The Trump administration’s announcement on April 2 of steep tariffs on US imports from garment-producing countries including Cambodia, Bangladesh, Sri Lanka, Indonesia, Lesotho, and Vietnam has sparked concerns about the potential impact on garment workers. The Clean Clothes Campaign (CCC) has urged US and global brands to absorb the financial burden themselves rather than shifting it onto the most vulnerable in the supply chain low-paid workers.

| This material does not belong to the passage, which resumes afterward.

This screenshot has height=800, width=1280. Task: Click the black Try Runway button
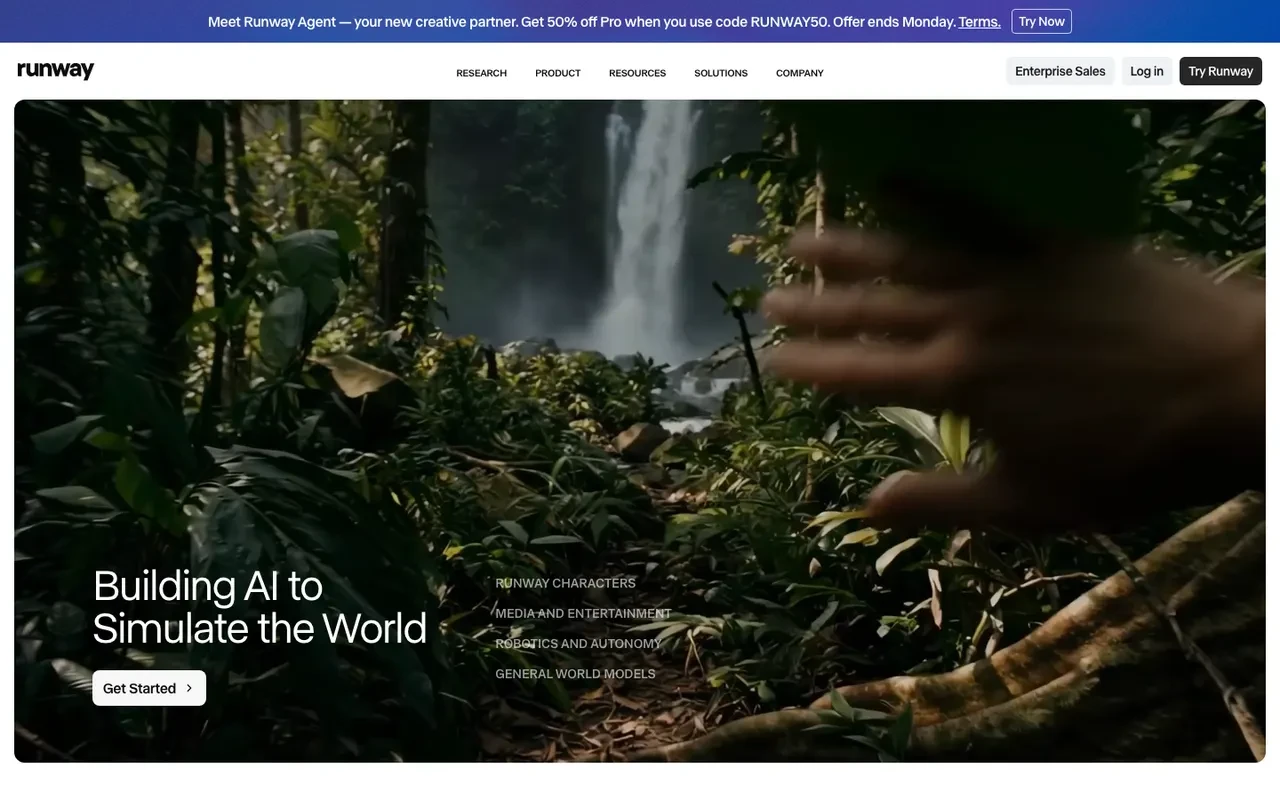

Many of these workers already survive on below-subsistence wages, with little to no savings. Any attempt to mitigate tariff costs by cutting wages, slashing product prices, increasing unpaid overtime, or relocating production could push workers deeper into debt and food insecurity.
The industry’s key players - Nike (2024 revenue $51.4 billion), Gap ($15.1 billion), PVH/Calvin Klein ($8.7 billion), Levi’s ($6.4 billion), and Victoria’s Secret ($6.2 billion) along with major manufacturers like Sri Lanka’s Mas Holdings (valued at $800 million), are well-positioned to absorb added costs. However, reports suggest that brands like Gap, Walmart, and Levi’s have already begun pressuring suppliers to shoulder the tariff impact, exacerbating the strain on workers.
The CCC warns against repeating the mistakes seen during the Covid-19 crisis, when brands cut costs at the expense of millions of workers. In countries like Sri Lanka, where committees have been formed to negotiate with the US, the absence of union representation is alarming. Worker unions must have a seat at the table, the CCC argues, to ensure their voices are heard in policy discussions and crisis responses.